Nessel criticizes 3M's legal bid to undo PFAS water rules

Leonard N. Fleming
The Detroit News

Michigan Attorney General Dana Nessel on Friday criticized a lawsuit filed by 3M Corp. against the state to challenge its strict drinking water standards related to PFAS chemicals.

The Minnesota-based company recently filed suit in Michigan Court of Claims against the Michigan Department of Environment, Great Lakes and Energy and its drinking water standards adopted last year. 3M called them "the result of a rushed and invalid regulatory process, scientifically flawed, and reliant on speculative and unquantified purported benefits to justify the costly" rules.

The logo for 3M appears on a screen avove the New York Stock Exchange trading floor. 3M recently sued the state of Michigan to challenge its PFAS chemical drinking water rules.

Nessel said the suit is a way for 3M officials to go after the limits for PFAS compounds in drinking water. 3M officials in their suit contend the cleanup efforts will cost millions of dollars in the first year and would continue to climb.

Michigan's attorney general has sued 3M, along with other PFAS manufacturers, to recover clean up costs, damages to the environment and natural resource damages caused by PFAS contamination. State officials have contended that many of 3M’s products with PFAS ended up contaminating the environment that include land, drinking water and other natural resources.

"3M profited for years from its sale of PFAS products and concealed its evidence of adverse health impacts from state and federal regulators," Nessel said in a statement. "It is no coincidence that this out-of-state company is resorting to attempts to rewrite our state’s standards put in place to protect Michiganders from PFAS in their drinking water. 

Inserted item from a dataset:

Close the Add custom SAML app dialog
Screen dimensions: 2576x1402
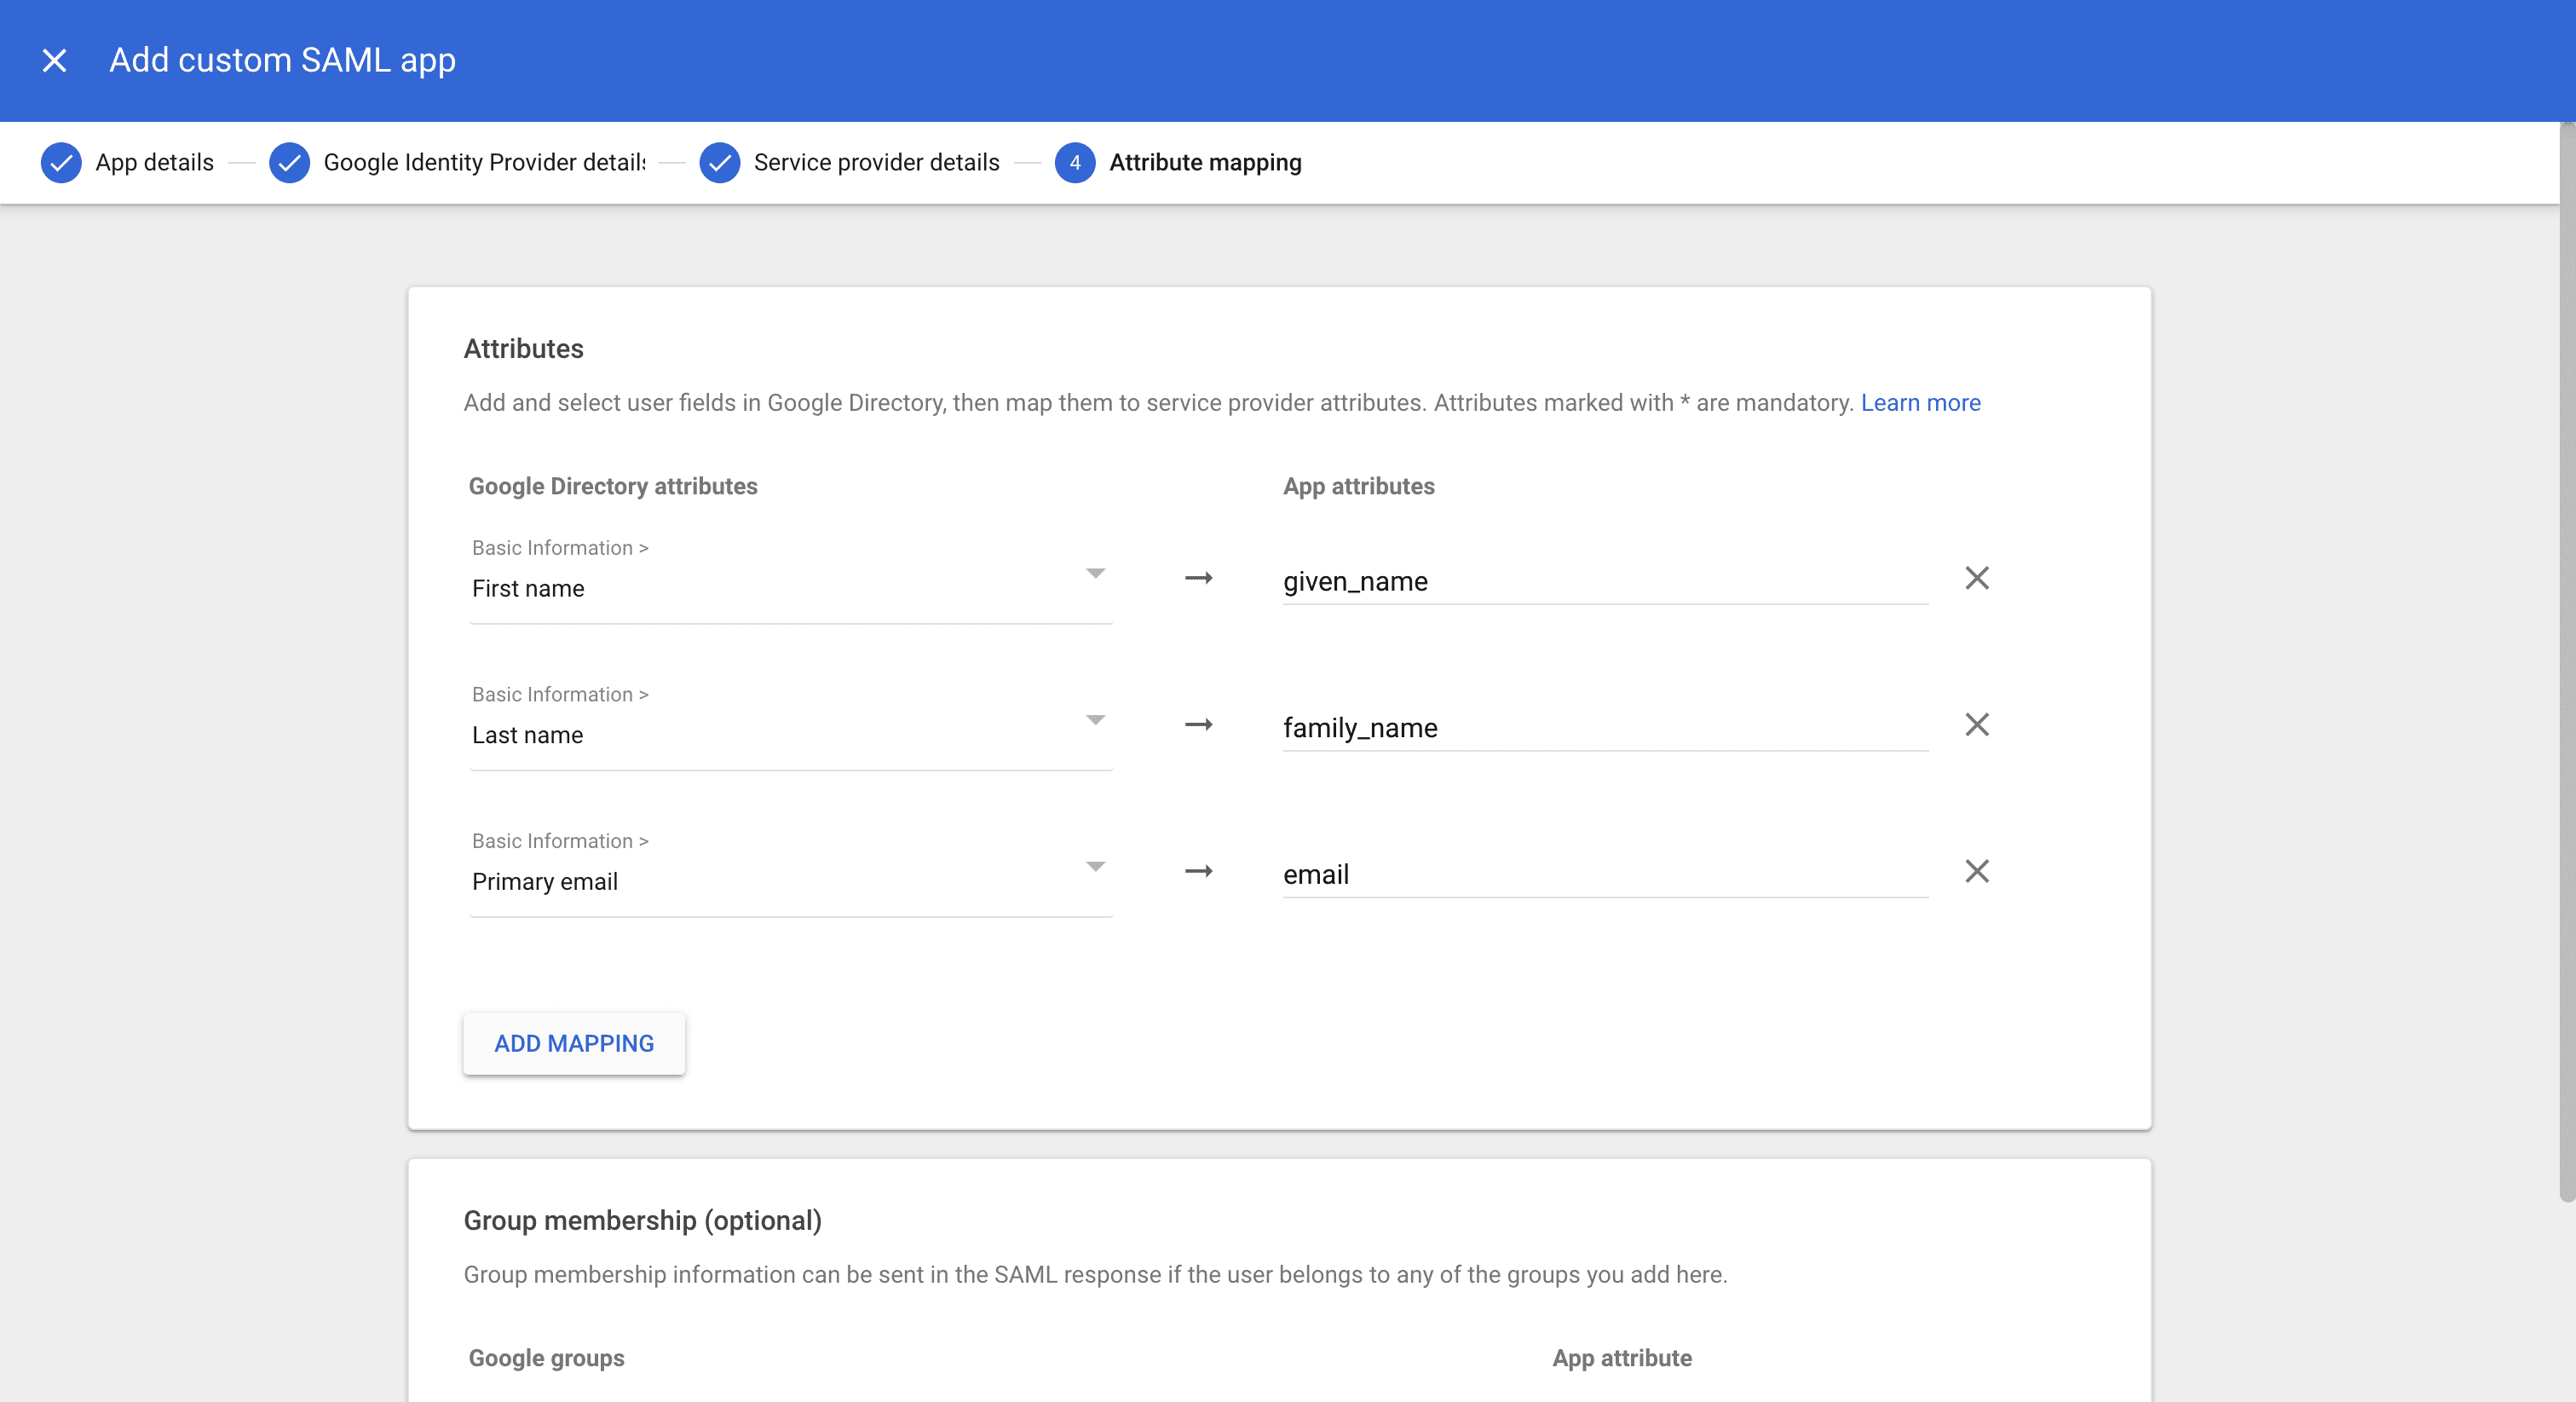pyautogui.click(x=55, y=60)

Per- and polyfluoroalkyl substances are a collection of man-made "forever" chemicals used for decades in a various industries, making them persistent in the environment. Once in the body, they do not break down and been known to lead to serious health issues, even cancer.

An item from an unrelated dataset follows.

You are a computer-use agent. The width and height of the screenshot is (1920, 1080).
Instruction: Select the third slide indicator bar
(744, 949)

"3M knows it is responsible to address contamination in Michigan and it has been unwilling to do so," the attorney general said. "Now, it wants to change the rules so that it can continue to shirk its responsibility to Michigan residents and to the health of the water resources that define our state."

The 3M lawsuit said PFAS is used for water and stain repellency, resistance to high temperatures and the reduction of surface tensions.

Under Gov Gretchen Whitmer, the state bolstered its drinking water rules last August which established standards for public water supplies, sampling requirements and public notification requirements.   

"Michigan’s rules providing for limits on PFAS in drinking water are a critical part of our state’s work to protect our residents from exposure to these contaminants," said Liesl Clark, the head of EGLE.  "We take the job of protecting the public health seriously, and these rules are the product of rigorous scientific analysis, stakeholder input, public comment, and legislative review.  We are confident in the process and the science that supports these important health protections for Michiganders’ drinking water."